Start of Information shown

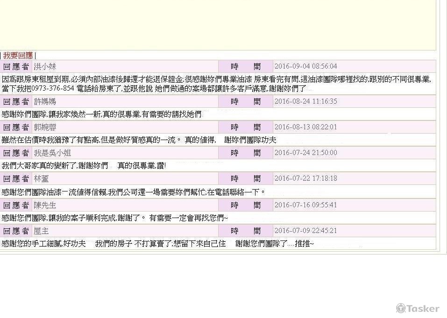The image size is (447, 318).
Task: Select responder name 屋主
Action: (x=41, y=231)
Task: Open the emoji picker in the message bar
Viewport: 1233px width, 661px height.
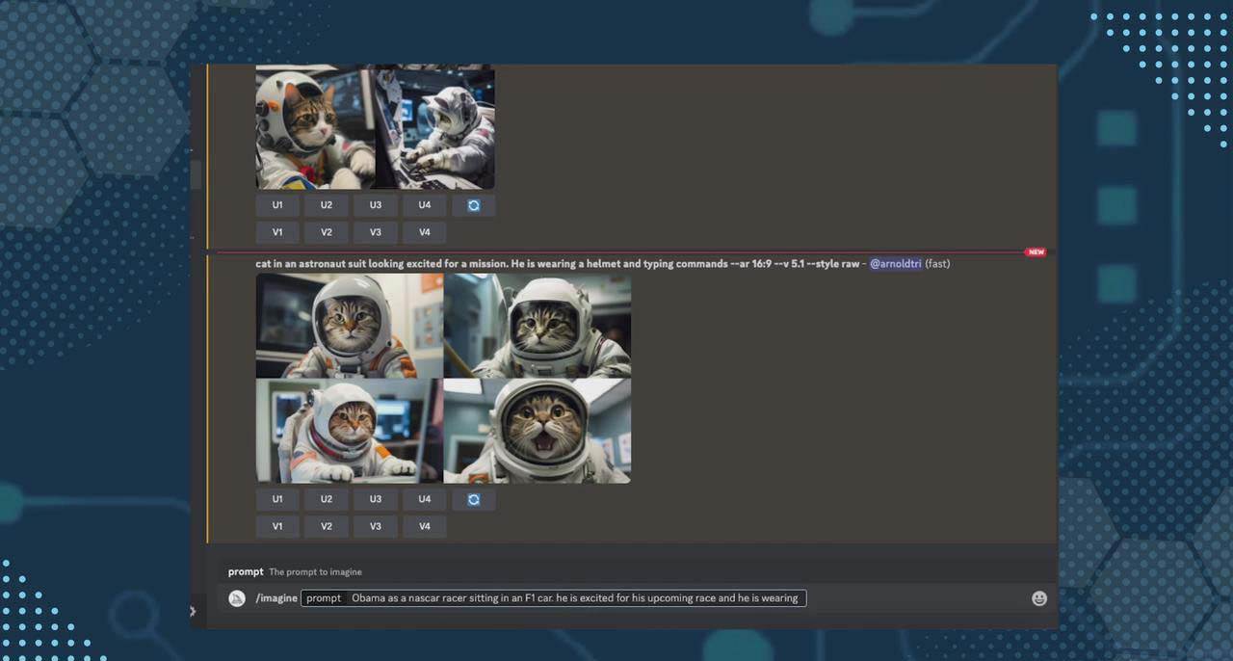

End of Information shown

▶ Exercise requirements: Every line between the one containing "Task: Open the" and the last line of the data above, both included, should be copied exactly, but not the pictures.

▶ Solution for this exercise:
Task: Open the emoji picker in the message bar
Viewport: 1233px width, 661px height.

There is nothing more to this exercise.